#### Verilen metin

=====

İçinde bulunduğumuz ahval tam da böyle işte.

Hırsıza, hırsız diyemeyenlerin, “Çalmışsa Allah için çalmış…” deyip; hırsızlıklara, kendi kuş beyinlerince, Allah’ı da ortak edenlerin blok oylar kullandığı bir ülkede, hâlâ umutluyuz!...

* * *

Işid denen sapkın örgütün militanları, Irak’ta Türkmen soydaşlarımızı, tavuk keser gibi kesti. Kafalarıyla futbol oynadı. Kalplerini, ciğerlerini söküp, yiyenler oldu. Türkmen kadınların, çocuk yaştaki kızların üzerinden, onlarca, yüzlerce Işid’li hayvan geçti, yetmedi; kazıklara oturttular kadınları…

Türkmen soydaşlarımız, “Siz nasıl Türk’sünüz; bize bugün yardım etmeyeceksiniz de ne zaman yardım edeceksiniz…” diye çığrındı; bizim halkımız, o gün de “Filistin de Filistin…” diye kıçını yırttı, bugün de yırtıyor.

Böyle bir şey olabilir mi?

Olur.

Olur, çünkü burası Türkiye

Çünkü burası, ne yaptığını, niye yaptığını; ne dediğini, niye dediğini bilmeyen insan sürüsünün yaşadığı bir coğrafya.

=====

#### Görev
Yukarıdaki yazıya göre aşağıdaki soruları yanıtlayın.
1. Işid militanları Irak'ta kimleri kesti?
2. Türkmen soydaşlar yardım isterken ne diye çığrındı?
3. "Böyle bir şey olabilir mi?" sorusuna yazı hangi tek kelimeyle karşılık veriyor?

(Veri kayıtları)
=====

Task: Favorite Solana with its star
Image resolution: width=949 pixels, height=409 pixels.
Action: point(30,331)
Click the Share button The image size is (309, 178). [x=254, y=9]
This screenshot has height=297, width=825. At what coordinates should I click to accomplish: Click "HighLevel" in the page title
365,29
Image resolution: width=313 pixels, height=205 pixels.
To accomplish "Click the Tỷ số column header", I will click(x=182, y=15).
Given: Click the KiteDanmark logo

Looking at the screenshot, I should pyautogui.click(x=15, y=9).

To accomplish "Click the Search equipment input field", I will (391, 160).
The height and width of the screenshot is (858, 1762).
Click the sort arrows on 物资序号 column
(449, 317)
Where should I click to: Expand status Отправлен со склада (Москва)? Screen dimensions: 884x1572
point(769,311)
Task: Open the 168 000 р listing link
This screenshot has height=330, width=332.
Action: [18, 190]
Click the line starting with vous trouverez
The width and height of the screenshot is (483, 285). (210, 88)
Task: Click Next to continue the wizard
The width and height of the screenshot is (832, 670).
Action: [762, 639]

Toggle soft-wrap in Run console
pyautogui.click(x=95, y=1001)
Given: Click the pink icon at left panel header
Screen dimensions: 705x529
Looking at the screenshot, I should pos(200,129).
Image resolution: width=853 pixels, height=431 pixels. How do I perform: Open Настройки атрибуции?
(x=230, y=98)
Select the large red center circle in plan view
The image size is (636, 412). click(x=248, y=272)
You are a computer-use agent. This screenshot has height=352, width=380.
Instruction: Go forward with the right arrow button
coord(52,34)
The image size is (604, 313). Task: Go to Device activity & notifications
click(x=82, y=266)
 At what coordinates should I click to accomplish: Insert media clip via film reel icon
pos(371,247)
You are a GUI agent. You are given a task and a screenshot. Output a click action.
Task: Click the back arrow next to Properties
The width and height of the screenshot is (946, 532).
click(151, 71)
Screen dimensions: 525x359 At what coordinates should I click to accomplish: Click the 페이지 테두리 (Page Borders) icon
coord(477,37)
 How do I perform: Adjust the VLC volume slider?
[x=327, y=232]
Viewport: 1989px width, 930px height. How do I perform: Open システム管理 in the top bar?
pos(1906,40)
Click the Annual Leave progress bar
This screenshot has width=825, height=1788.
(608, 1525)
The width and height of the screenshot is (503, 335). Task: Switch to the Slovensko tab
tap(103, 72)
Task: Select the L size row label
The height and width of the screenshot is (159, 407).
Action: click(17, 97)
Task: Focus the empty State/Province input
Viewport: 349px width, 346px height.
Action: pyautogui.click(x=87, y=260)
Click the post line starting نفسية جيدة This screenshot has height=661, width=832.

=====

#### Yanıt
1. Türkmen soydaşları kesti.
2. “Siz nasıl Türk’sünüz; bize bugün yardım etmeyeceksiniz de ne zaman yardım edeceksiniz…” diye çığrındı.
3. "Olur" kelimesiyle karşılık veriyor.